Entries from a dataset:
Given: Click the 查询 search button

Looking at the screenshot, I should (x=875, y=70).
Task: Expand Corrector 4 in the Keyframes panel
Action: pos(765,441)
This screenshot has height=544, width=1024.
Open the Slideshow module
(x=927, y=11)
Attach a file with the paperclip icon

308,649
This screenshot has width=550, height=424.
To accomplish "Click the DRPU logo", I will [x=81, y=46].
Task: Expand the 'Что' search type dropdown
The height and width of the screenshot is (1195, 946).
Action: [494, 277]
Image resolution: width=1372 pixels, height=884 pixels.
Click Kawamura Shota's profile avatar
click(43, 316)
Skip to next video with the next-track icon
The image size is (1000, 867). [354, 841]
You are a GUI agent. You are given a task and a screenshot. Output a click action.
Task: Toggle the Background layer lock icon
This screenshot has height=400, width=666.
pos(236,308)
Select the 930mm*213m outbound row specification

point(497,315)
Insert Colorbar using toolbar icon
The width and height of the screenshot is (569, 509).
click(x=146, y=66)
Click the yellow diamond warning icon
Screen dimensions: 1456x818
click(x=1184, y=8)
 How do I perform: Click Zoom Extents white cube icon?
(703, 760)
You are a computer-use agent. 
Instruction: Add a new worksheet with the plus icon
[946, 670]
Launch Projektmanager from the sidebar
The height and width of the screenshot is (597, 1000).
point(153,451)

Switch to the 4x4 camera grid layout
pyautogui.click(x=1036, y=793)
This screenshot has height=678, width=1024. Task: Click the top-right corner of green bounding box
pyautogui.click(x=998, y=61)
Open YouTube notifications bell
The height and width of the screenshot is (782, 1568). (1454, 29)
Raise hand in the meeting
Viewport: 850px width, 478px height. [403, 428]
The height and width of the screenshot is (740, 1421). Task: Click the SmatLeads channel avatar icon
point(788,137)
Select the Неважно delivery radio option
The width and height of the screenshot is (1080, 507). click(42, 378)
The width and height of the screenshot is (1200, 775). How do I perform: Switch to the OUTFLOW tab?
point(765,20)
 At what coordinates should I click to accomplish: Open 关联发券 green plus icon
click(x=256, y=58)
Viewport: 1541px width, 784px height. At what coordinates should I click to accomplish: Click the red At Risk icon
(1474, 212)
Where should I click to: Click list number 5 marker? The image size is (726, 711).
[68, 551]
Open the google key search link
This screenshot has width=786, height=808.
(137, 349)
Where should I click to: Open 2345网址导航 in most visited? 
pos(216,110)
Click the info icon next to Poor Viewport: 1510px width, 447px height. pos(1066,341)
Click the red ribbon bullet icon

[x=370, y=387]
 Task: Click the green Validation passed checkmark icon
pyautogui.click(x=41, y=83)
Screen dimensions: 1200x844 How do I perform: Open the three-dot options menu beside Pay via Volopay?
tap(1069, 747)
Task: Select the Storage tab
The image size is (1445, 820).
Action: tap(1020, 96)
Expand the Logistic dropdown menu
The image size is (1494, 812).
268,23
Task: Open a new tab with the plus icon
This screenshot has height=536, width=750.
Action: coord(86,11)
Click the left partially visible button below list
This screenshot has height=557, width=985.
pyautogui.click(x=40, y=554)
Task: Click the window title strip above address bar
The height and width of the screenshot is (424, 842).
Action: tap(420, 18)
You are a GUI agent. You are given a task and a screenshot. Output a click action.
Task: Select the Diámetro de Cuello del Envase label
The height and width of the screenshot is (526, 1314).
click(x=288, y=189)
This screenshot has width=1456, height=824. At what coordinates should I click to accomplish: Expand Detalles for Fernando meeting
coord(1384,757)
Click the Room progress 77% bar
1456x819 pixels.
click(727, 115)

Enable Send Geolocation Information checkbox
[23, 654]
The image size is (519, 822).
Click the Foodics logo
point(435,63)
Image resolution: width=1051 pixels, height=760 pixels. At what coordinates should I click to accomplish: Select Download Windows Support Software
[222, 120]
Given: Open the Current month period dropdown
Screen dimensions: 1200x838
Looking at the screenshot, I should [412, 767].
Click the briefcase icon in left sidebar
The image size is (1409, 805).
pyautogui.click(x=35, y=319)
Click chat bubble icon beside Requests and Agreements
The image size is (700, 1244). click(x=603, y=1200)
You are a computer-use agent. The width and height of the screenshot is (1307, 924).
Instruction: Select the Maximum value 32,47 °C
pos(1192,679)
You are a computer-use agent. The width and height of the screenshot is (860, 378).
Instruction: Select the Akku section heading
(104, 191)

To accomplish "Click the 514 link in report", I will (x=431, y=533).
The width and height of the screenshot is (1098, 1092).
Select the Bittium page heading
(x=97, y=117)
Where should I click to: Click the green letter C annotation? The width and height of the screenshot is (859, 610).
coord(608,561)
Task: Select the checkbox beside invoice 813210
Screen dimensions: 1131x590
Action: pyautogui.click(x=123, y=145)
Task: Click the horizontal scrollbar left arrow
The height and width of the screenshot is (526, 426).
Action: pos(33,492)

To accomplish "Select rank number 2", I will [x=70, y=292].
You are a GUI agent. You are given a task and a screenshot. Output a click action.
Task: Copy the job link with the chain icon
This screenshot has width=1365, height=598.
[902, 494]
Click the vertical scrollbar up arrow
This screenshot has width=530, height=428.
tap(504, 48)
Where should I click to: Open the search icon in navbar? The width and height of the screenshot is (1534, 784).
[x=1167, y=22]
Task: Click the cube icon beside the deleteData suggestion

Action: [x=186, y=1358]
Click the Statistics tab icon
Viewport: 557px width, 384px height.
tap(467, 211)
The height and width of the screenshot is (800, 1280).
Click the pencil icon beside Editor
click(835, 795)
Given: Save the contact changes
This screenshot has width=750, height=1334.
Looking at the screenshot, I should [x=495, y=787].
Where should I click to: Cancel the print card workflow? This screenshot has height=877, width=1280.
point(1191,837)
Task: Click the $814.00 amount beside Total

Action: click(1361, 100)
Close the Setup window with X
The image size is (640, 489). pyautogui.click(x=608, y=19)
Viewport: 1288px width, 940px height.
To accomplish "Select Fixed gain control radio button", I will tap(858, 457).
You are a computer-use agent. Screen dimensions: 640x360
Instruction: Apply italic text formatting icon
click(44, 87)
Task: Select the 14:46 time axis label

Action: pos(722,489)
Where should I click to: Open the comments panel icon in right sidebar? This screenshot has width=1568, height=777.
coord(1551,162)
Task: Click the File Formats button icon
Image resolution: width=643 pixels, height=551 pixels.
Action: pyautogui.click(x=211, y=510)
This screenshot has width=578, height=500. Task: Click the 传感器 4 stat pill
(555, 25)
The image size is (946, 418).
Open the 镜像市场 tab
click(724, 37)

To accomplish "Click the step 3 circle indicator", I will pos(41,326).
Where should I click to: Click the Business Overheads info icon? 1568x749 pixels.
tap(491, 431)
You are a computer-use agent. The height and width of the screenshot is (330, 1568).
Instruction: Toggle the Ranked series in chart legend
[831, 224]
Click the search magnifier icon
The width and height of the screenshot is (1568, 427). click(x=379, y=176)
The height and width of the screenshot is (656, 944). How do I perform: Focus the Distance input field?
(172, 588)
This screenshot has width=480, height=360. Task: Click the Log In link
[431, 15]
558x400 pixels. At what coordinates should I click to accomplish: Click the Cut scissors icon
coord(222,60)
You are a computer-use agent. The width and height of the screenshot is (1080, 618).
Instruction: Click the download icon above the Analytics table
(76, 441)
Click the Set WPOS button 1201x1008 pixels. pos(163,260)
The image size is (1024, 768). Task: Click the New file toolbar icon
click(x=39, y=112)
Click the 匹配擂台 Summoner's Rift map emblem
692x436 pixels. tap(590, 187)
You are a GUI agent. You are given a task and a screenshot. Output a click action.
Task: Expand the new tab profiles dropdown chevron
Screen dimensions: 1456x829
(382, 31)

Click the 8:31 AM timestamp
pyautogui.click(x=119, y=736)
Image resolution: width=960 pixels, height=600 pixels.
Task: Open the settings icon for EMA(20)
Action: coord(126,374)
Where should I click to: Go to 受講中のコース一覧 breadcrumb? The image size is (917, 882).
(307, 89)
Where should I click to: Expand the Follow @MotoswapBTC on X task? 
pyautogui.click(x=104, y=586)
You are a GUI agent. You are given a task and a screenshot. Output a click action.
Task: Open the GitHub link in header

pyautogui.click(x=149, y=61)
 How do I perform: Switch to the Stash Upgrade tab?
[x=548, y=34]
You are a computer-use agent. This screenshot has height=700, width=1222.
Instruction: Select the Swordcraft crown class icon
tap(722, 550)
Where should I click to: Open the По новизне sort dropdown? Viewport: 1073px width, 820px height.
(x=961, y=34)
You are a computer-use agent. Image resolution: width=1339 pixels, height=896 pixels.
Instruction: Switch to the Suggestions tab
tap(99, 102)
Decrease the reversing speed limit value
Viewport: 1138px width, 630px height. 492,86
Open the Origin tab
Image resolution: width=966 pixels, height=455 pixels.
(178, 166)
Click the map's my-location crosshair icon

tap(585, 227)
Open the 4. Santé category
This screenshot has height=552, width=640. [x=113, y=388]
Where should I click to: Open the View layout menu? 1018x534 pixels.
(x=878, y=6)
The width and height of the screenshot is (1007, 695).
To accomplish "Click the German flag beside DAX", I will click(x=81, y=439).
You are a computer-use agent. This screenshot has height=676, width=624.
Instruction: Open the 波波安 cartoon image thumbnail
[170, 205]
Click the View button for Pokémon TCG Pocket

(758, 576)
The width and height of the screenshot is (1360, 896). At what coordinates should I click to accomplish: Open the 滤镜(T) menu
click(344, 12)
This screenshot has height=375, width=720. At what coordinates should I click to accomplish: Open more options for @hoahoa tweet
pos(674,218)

Exercise brief >> Turn the records from the line with "Task: Click the cube" to the line with "Looking at the screenshot, I should [x=495, y=787]." into a numbered list, leaving out any blank lines.

Result of this task >>
1. Task: Click the cube icon beside the deleteData suggestion
2. Action: [x=186, y=1358]
3. Click the Statistics tab icon
4. Viewport: 557px width, 384px height.
5. tap(467, 211)
6. The height and width of the screenshot is (800, 1280).
7. Click the pencil icon beside Editor
8. click(835, 795)
9. Given: Save the contact changes
10. This screenshot has width=750, height=1334.
11. Looking at the screenshot, I should [x=495, y=787].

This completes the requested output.